The proposed rate for GST is a four-tiered structure of 5%, 12%, 18% and 28%. The hotel industry has been pegged at an 18% rate. This, a lot of industry veterans have suggested, could be detrimental to the sector. The Hotel and Restaurant Association of Western India believes that a rate of 5% is more befitting.

This, however, is not to say that there is opposition to the introduction of GST. The industry is united in proclaiming it a welcome move because it also has many benefits to the industry. Below are the ways in which this new GST will affect the hotel industry, positively and negatively; in that order.


    1. Administrative Ease

      The introduction of GST will eliminate various other taxes and cesses to prevail as the only charge that hotels must account for. This means a reduction in procedure steps and more opportunities to streamline the taxation process.

    2. Clarity for Consumers

      How many times do we, as customers, care to check where the tax really is going? For an end user, it is still difficult to differentiate between a VAT and an entertainment tax. The hotel customer will only see a single charge on their bill and that gives them a better idea of the cost they are incurring for the services and products used.

    3. Time Saving and Improved Quality

      The elimination of a lot of entries from the hotel’s book of accounts in the name of various taxes means lesser time to process a transaction. This also means that the consumer gets their orders faster and fresher and room reservations become an easy breezy process!


      1. Technological Burden

        Even though the government has introduced the bill and set out a date for its roll-out, there still isn’t enough clarity on its implementation. There will need to be systems in place and clear guidelines as to how the accounts need to be maintained and returns to be filed. On its launch, the Service Tax created a lot of confusions too, and hopefully, the authorities would have learnt a lesson from there, and will ensure a more seamless implementation of GST.

      2. Possibility of Increased Cost

        Take the present taxes in the state of Maharashtra for example. The taxes on hotel rooms are currently 19% (Luxury Tax = 10% plus Service Tax= 9%) and those in the F&B segment are 18.5% (VAT= 12.5% plus Service tax= 6%). Compare these rates with the GST at flat 18%, you can see the benefits are not substantial, i.e., 1% and 0.5% savings for rooms and F&B respectively. Add the costs for new systems and accounting practices to be introduced due to the change in regulations, and the charges might surpass the benefit.

      3. Competition from Asian Markets

        India is now a global competitor in the hotel and travel industry. Especially in Asian markets, it is becoming a preferred destination due to improved services, better options and affordable prices.
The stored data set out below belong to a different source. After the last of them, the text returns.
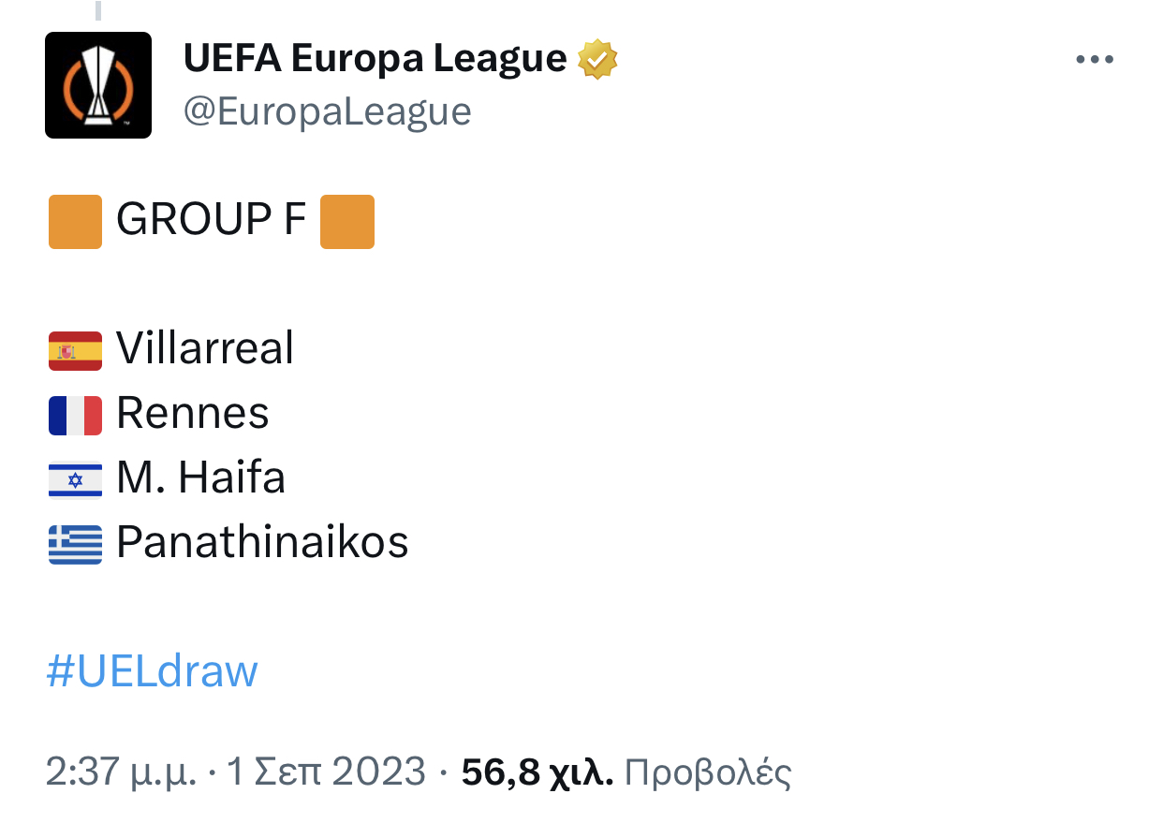Click the gold verified badge icon
The width and height of the screenshot is (1163, 838).
tap(597, 60)
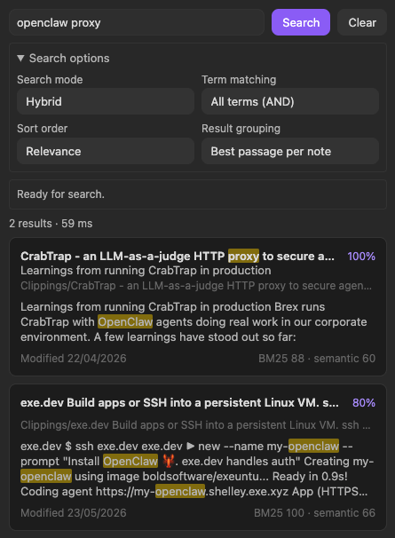Click the Clippings/exe.dev file path
Screen dimensions: 395x538
point(195,424)
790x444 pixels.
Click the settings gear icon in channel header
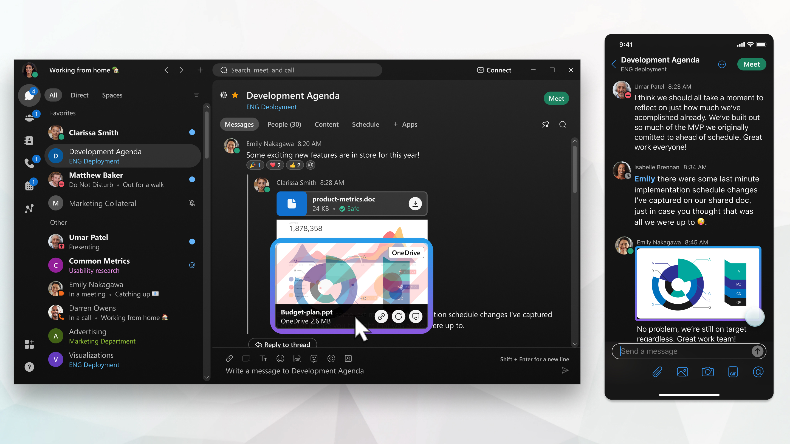224,95
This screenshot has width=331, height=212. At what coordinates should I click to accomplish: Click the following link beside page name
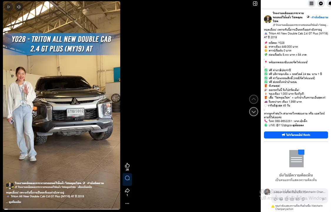tap(320, 17)
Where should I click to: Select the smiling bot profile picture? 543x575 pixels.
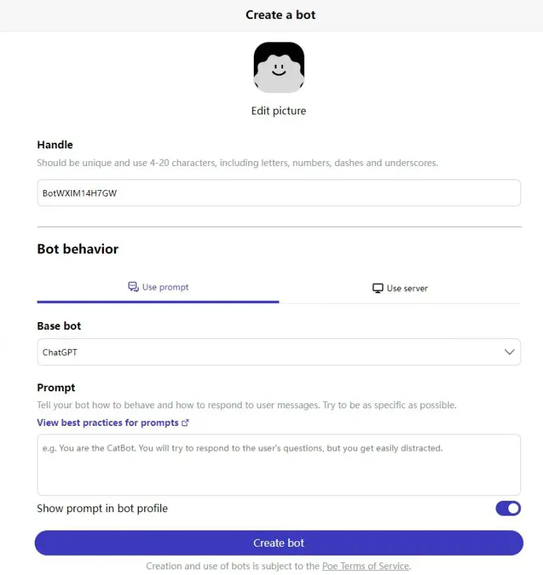[279, 67]

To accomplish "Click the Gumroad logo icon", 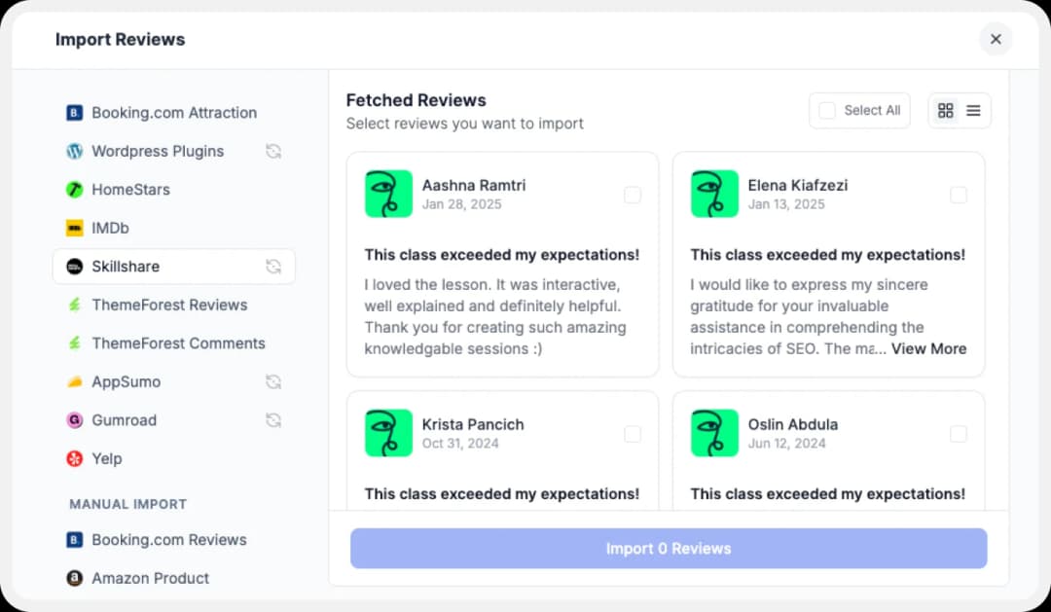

To have an equal footing, however, Indian GST rates should match with those of its other Asian counterparts but they are nowhere close as you can see below:

      • Singapore = 7%
      • Malaysia = 6%
      • China = 11%
      • Japan = 8%
        The wide gap looks mockingly at our service providers and provides an unfair advantage to competitors. This alone could make a potential tourist to reconsider their travel plans.

Policy in itself is not the solution, proper implementation is. Issues such as leaving alcoholic beverages out of the GST purview might create additional hassles for the hotel industry and the sooner they are addressed, the better. All in all, there are equal pros and cons, we’d say cons are a little heavier until the process and regulations are well understood. For now, this has become a ‘wait and watch’ game for all!